What is being asked: Among the lines below, a stretch begins at the one with "Task: Clear sorting using the arrows icon" and ends at the one with "Task: Click the hamburger menu icon". Repeat that stretch exactly, ends included.

(Stored data)
-- Opening Marker --

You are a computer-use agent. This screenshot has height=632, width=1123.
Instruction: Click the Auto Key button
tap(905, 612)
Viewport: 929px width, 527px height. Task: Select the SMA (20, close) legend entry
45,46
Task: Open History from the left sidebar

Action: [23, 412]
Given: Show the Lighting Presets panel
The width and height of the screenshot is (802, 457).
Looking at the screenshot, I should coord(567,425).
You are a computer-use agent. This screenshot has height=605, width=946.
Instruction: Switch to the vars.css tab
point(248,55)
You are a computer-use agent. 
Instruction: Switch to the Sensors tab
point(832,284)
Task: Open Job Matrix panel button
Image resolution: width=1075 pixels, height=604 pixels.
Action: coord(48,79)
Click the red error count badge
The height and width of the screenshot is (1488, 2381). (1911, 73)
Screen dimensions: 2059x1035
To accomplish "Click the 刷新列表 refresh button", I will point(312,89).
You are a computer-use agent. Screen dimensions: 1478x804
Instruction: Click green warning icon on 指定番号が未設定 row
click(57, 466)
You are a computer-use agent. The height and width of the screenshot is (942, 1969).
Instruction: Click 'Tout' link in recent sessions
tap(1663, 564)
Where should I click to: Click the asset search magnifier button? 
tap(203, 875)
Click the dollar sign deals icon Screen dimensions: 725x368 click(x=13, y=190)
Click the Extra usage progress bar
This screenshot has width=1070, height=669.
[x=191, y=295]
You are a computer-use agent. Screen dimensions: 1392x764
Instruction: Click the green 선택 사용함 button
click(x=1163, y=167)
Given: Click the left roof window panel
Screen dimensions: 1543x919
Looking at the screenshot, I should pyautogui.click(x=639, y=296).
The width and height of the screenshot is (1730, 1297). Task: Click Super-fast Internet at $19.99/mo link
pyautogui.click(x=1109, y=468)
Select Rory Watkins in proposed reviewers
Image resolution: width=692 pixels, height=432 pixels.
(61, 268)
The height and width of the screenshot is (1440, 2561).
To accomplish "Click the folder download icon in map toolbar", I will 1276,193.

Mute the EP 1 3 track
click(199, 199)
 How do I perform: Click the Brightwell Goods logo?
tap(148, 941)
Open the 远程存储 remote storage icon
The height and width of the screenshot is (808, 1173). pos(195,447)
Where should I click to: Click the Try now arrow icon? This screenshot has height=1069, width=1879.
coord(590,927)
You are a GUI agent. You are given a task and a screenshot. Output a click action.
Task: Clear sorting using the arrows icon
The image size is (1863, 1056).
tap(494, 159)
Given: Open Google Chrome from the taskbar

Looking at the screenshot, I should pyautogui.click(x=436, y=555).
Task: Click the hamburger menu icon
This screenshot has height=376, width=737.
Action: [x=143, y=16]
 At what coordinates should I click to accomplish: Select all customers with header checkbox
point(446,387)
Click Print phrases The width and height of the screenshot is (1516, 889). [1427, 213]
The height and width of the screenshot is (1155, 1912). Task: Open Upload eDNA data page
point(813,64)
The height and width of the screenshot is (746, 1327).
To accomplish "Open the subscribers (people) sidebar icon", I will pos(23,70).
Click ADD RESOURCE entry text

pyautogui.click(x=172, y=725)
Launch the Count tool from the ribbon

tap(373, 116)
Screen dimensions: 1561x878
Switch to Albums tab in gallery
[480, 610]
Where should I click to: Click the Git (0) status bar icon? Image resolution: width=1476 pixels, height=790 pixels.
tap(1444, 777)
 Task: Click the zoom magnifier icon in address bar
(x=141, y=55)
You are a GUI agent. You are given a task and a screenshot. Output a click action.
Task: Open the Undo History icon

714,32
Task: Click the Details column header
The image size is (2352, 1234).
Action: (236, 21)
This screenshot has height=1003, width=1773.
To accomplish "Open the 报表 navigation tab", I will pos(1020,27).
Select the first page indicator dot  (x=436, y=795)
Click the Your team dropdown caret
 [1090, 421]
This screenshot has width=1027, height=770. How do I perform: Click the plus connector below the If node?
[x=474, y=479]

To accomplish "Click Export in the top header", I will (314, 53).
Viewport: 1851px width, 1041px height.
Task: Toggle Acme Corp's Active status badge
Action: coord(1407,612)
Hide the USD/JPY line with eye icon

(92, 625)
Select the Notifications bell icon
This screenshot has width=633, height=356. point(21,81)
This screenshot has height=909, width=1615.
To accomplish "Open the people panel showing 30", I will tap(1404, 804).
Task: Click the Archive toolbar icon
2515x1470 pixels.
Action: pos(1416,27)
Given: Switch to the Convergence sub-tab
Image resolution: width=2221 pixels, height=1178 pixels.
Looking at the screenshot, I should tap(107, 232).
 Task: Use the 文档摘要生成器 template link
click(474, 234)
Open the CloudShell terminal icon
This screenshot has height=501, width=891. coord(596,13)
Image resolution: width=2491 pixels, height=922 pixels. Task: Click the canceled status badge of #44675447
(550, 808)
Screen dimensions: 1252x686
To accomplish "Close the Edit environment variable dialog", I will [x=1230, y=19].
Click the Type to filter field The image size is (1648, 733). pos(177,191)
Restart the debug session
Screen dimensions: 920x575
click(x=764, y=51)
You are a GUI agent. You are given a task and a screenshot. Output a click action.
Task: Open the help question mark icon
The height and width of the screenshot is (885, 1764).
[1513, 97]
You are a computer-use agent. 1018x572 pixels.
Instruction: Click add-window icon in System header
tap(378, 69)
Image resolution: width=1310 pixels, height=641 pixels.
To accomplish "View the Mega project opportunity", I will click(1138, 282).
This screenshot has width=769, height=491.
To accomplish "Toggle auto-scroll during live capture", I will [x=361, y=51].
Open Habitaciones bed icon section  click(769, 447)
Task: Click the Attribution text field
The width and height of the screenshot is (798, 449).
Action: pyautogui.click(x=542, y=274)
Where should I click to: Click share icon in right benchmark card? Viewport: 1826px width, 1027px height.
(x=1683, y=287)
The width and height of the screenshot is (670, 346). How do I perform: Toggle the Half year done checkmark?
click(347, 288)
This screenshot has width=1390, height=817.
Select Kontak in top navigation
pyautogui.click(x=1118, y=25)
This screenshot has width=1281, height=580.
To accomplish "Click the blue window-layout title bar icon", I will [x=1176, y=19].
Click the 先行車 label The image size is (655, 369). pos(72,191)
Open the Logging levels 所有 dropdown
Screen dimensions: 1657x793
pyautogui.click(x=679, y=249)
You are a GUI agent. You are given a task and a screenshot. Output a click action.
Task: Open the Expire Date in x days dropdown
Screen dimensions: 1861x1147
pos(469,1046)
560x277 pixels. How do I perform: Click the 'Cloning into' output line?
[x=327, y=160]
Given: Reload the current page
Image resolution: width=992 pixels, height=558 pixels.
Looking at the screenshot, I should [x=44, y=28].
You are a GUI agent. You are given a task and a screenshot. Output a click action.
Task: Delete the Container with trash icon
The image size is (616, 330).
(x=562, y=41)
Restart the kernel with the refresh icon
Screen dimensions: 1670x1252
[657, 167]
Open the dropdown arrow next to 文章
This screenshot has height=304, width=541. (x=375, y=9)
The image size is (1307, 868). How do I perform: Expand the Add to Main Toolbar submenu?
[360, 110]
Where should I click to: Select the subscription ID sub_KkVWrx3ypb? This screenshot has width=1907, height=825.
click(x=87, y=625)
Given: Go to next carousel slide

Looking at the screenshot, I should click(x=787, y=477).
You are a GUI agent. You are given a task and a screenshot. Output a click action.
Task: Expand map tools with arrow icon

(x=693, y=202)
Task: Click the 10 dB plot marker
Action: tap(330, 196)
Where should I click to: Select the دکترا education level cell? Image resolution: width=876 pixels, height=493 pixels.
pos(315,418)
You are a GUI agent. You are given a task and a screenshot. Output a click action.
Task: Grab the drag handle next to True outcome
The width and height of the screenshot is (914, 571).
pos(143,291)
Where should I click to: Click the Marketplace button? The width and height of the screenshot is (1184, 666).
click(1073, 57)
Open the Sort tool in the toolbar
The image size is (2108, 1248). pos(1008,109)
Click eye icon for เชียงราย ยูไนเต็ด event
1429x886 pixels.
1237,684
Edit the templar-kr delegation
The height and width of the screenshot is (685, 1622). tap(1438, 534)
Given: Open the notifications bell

-- Closing Marker --

Result for this task:
Task: Clear sorting using the arrows icon
The image size is (1863, 1056).
tap(494, 159)
Given: Open Google Chrome from the taskbar

Looking at the screenshot, I should pyautogui.click(x=436, y=555).
Task: Click the hamburger menu icon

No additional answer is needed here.